= Aim =
Pull out the lines of the material below, from the line containing "The height and" down through the end of the material, reproducing them word for word and leaving the pictures out.

--- Listed records ---

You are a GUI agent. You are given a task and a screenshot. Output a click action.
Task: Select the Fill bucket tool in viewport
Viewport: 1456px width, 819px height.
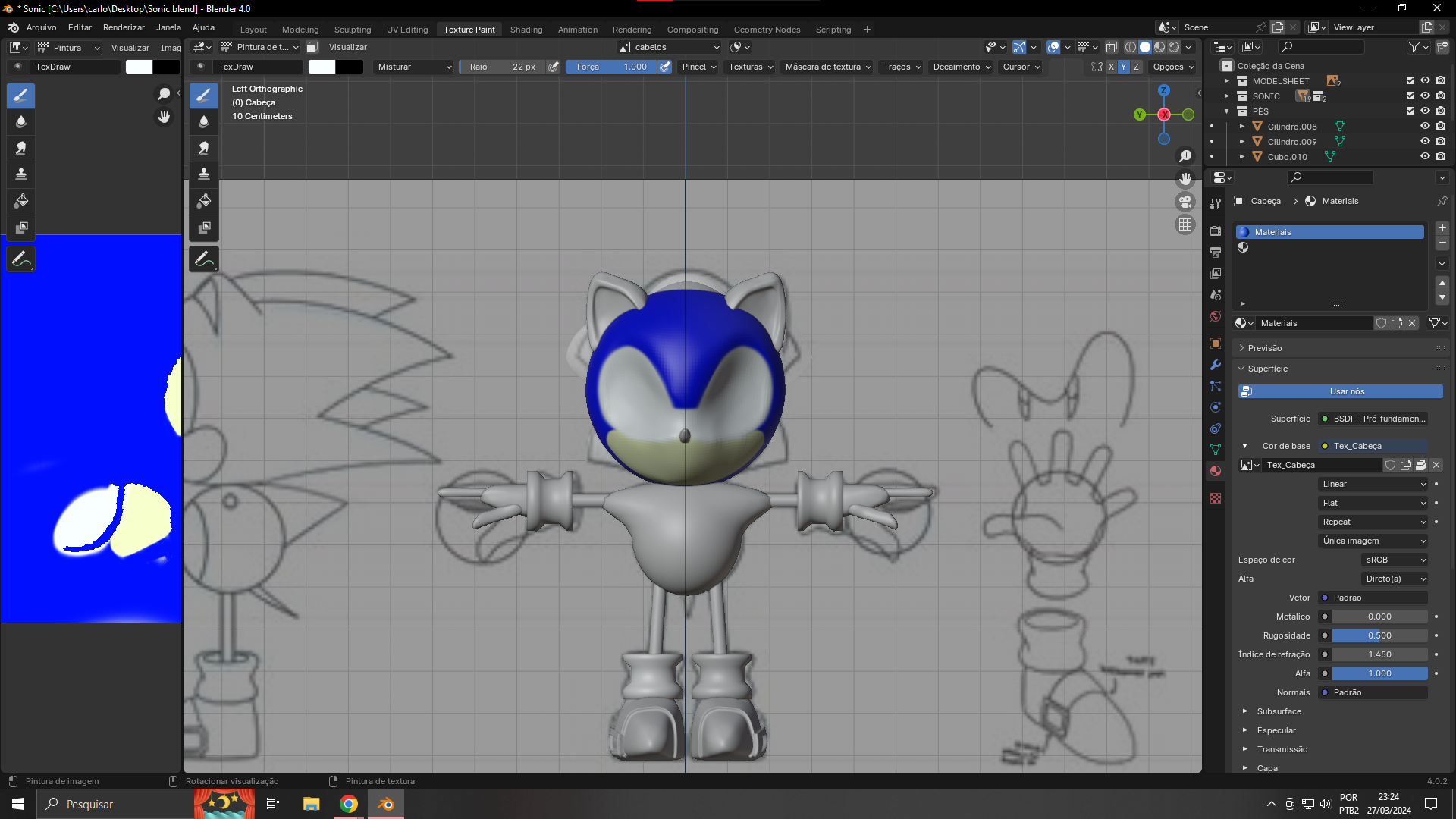tap(204, 201)
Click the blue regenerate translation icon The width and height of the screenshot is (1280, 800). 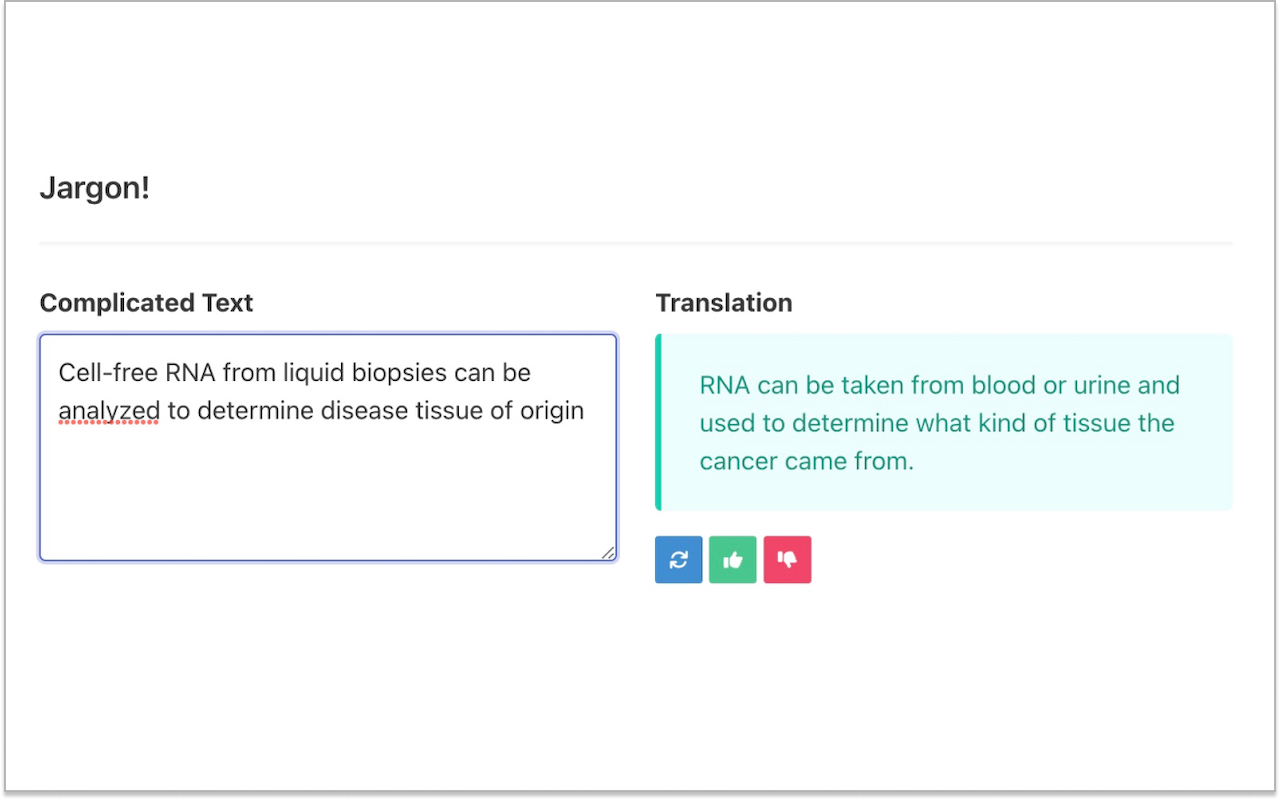click(679, 560)
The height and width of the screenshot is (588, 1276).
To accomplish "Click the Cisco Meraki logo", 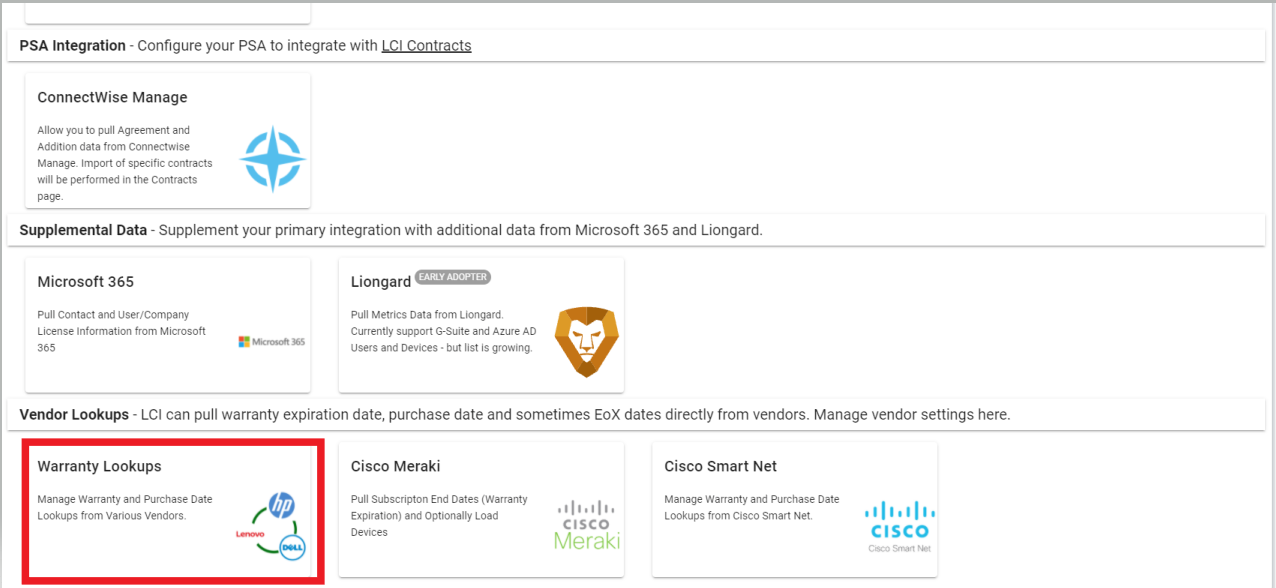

---

= Full response =
The height and width of the screenshot is (588, 1276).
To accomplish "Click the Cisco Meraki logo", 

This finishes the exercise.